When you rent a bike from us at www.goodwheelrentabike.co.uk we want you to be comfortable. In order to be comfortable you have to have the right saddle and know how to use it properly. Here is some advice from the cycling gurus Sheldon Brown and John Allen.
Every Spring, bike shops sell lots of saddles to cyclists who come in because their old saddle has become uncomfortable since they stopped cycling in the Autumn. They went out for a ride or two, and found it much less comfortable than they remembered from the previous year. They’ve heard about the latest buzzword in saddle gimmicks, and they want one of those!
They buy the new saddle, put it on the bike, go for a few more rides, and find they’re much more comfortable. They tell all their friends about their wonderful new saddle, and how they need one too…
But was it really the new, high-tech saddle…or was it just that the rider had become unaccustomed to cycling over the winter layoff? In many cases, working your way up over the course of a few short rides of gradually increasing length is all that is necessary, if you have a decent-quality saddle, properly adjusted. If you have previously been comfortable on your present saddle, don’t be in a hurry to change.

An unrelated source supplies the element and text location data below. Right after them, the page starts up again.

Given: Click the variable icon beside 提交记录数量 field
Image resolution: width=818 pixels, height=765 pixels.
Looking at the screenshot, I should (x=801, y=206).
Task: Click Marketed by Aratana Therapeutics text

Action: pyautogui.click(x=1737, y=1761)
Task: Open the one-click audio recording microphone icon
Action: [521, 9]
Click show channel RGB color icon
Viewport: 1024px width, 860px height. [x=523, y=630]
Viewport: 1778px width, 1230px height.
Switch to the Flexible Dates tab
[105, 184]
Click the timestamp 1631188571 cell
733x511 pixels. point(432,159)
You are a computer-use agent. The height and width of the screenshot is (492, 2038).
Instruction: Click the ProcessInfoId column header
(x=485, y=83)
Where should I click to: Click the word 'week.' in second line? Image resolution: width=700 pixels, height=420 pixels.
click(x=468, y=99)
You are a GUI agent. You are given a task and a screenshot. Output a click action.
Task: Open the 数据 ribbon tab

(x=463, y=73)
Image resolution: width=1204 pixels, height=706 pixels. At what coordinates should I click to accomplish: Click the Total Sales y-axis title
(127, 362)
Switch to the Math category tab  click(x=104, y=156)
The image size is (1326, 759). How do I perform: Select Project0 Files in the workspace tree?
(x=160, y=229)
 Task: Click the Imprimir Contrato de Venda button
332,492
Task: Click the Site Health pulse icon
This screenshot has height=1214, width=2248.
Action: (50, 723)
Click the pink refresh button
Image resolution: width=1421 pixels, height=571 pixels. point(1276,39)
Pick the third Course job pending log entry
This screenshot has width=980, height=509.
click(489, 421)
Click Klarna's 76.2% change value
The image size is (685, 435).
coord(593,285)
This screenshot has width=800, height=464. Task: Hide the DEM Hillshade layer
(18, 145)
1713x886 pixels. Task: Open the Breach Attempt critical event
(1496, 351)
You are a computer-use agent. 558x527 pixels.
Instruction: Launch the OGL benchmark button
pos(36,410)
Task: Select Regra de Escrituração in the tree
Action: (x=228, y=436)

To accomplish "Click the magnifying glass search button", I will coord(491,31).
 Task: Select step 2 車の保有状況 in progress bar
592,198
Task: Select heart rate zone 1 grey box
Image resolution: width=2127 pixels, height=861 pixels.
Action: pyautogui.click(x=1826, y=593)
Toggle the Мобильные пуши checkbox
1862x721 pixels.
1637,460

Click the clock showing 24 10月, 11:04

A saddle is intended to carry some, but not all of your weight. The rest of your weight is mainly carried by your legs, and some by your hands and arms.
A cyclist who is out of cycling shape from being off a bicycle for a few months or more, will start out strong, but their legs will tire rapidly. When the legs tire, the rider sits harder on the saddle, and that’s when the trouble starts. Many saddle complaints are actually traceable to fatigue caused by starting out the season with a longer ride than you are ready for.
If it has been several months or more since you rode a bicycle regularly, you can expect to be sore if you ride any serious distance.
If you are coming off of a layoff of months or years, start with short rides and increase your distance gradually. Anybody in decent shape can hop on a bike and ride 15-20 miles, but if you haven’t accustomed your body to cycling first you are likely to feel it afterwards.
When a cyclist finds a saddle uncomfortable, the first impulse is often to look for a soft one. This is often a mistake. Just as the softest mattress is not necessarily the most comfortable to sleep on, the softest saddle is not the most comfortable to cycle on.
Many cyclists are unaware of this, and many saddles are made to appeal to the purchaser who chooses a saddle on the basis of how easily the thumb can sink into the squishy top. This type of saddle is only comfortable for very short rides, (though an inexperienced cyclist will often find it more comfortable than a better saddle, as long as rides don’t exceed a mile or two.)
Saddles with excessive padding are also a common cause of painful chafing of the inner thigh, as rides become longer.
So what is the best way to avoid saddle pain? Make sure you saddle is not too soft and don’t use it as a seat. Keep most of your weight on your legs, rather like when you are riding a horse!